I admit I'm expanding your question a bit, but I hope I have good reasons to do so.

First of all, although the marks look suspiciously similar, we should not mix them because they differ by their function:

  • Apostrophe in English possessive is a punctuation mark. It is not a diacritic mark since it does not affect pronunciation. Instead, it lets the reader not to confuse plural over the possessive;
  • Diaeresis (Hiatus), often used in Romance languages of Europe, is used to force reading two symbols separately, not as a diphthong. One of the most common examples where it could be suitable for English is the word cooperation, where oo can be misread as [u].
  • Umlauts are yet another class of diacritic marks. Their goal is to modify pronunciation of the vowel or a consonant. These are very language-specific. For instance, in German the umlaut over a vowel would make it centralized and/or lowered;
  • English i has a dot over it for purely scripting purpose: it was hard to read it from the Gothic script of 14th century;
  • Stress mark looks like an apostrophe, but used to resolve ambiguity of the stressed syllable in a word;

In this context, Russian ё and й do not belong to any of the groups above. They represent independent phonemes, a palatalized [o] (as in English word York) and a palatal consonant [j] (as in English may), correspondingly. Considering above, they can't be considered diacritic marks.

There are also examples in other languages: Spanish ñ is often treated as an individual consonant, not a modified n, and the same applies to Swedish/Norwegian å.


We also can find that almost no language is 100% phonemic. In other words, there's no one-to-one correspondence between the phonemes and graphemes.

However, due to historic reasons, this gap was treated in different manners for different languages. In English, it lead to huge differences of how the words are written and read.

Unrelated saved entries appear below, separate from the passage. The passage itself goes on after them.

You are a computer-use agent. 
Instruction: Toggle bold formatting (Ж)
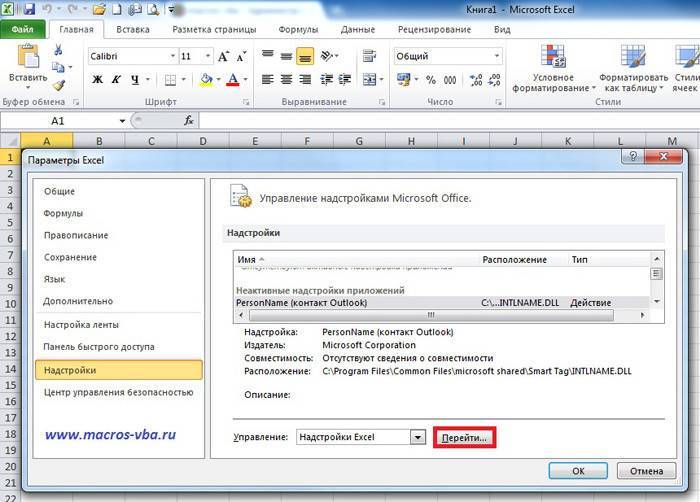tap(98, 79)
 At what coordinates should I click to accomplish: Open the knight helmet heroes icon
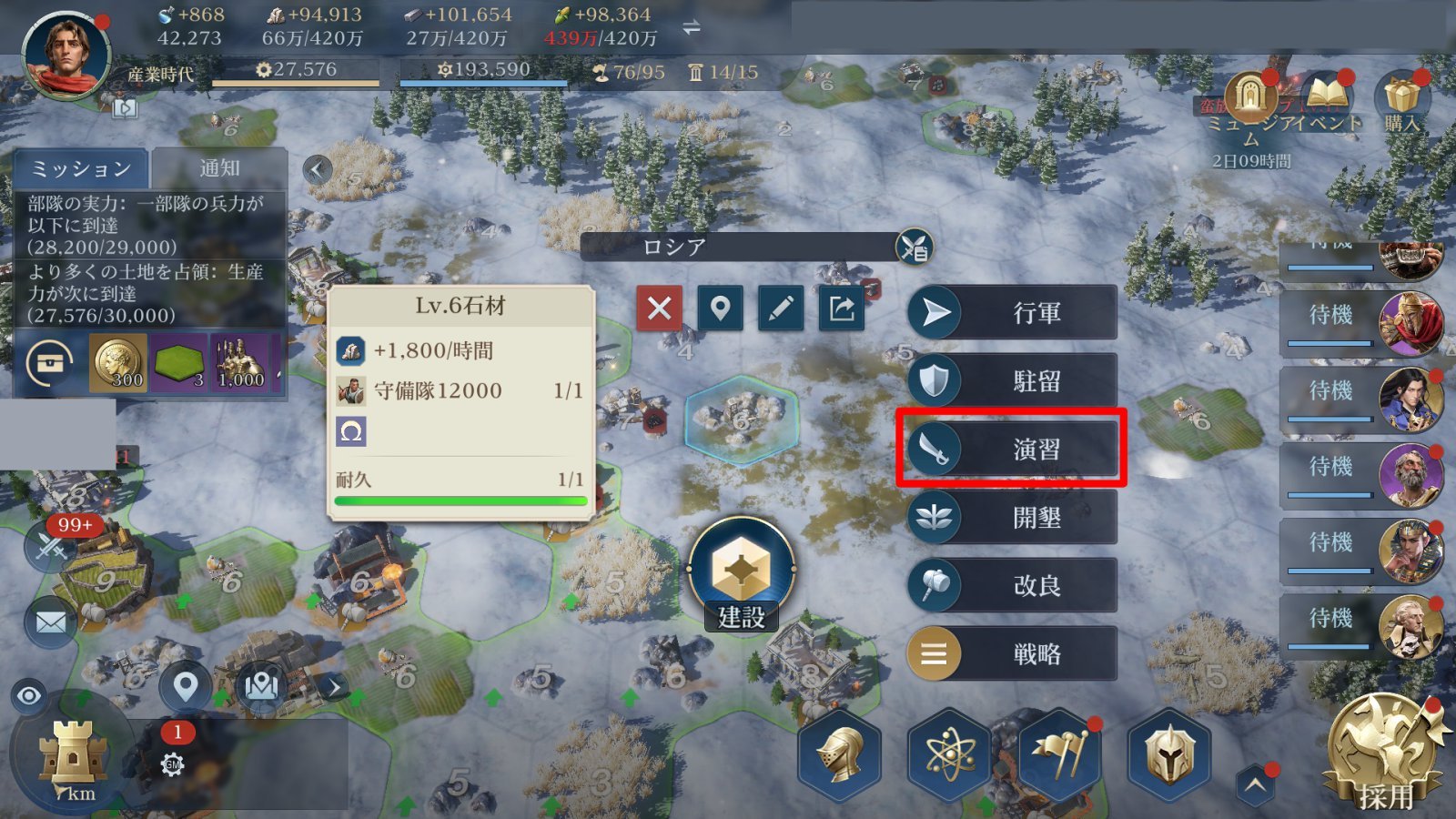tap(840, 753)
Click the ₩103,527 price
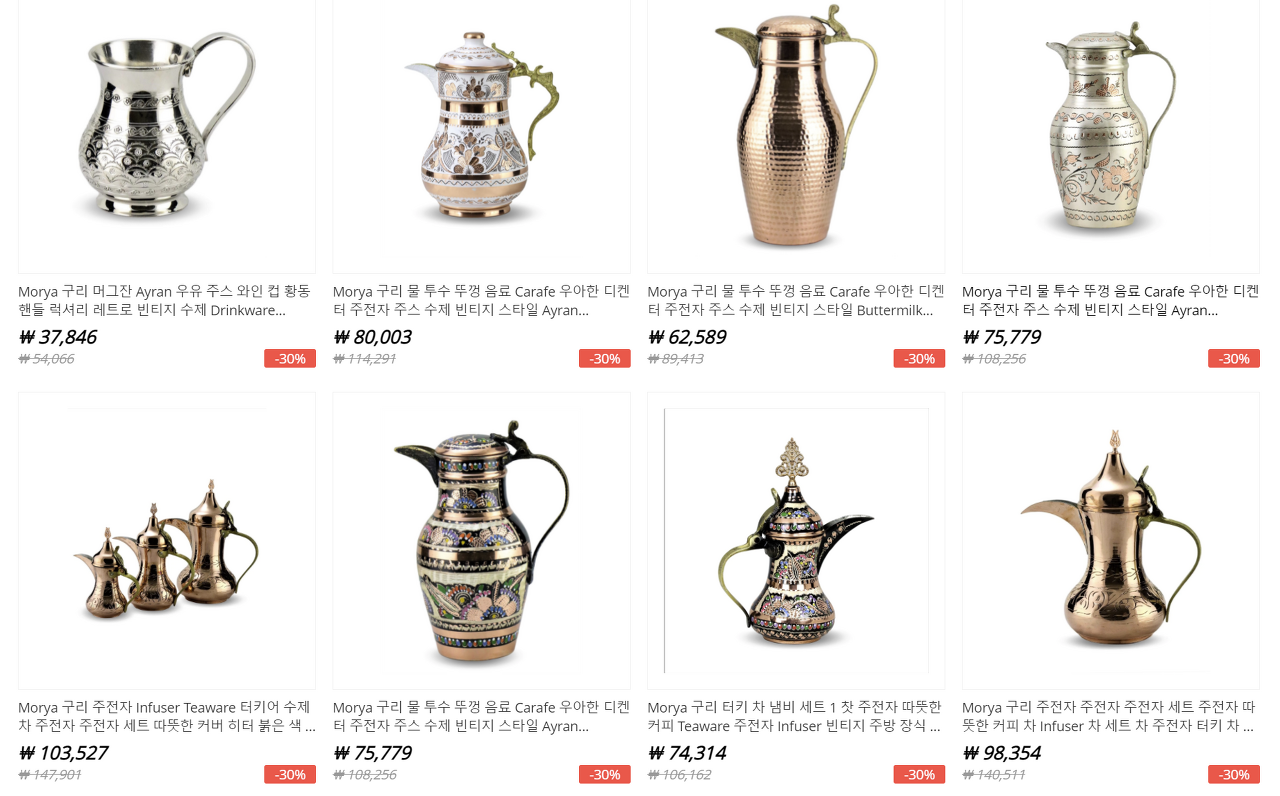This screenshot has height=796, width=1280. tap(63, 753)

Consider tear [tɪə] (noun as in teardrop) and tear [tɛə] (verb as in to tear off).
If it happened in another language like French or German, one of these words would most certainly obtain a diacritic mark.


Summarizing:

  • English "suffers" of the same inconsistency between phonemes and graphemes as other languages do. However, historically, this inconsistency has been rather ignored than resolved grammatically;
  • There are languages like Russian that also ignore this inconsistency and hence are not using diacritic marks;
  • Again, absence of diacritic marks doesn't magically resolve the ambiguities above.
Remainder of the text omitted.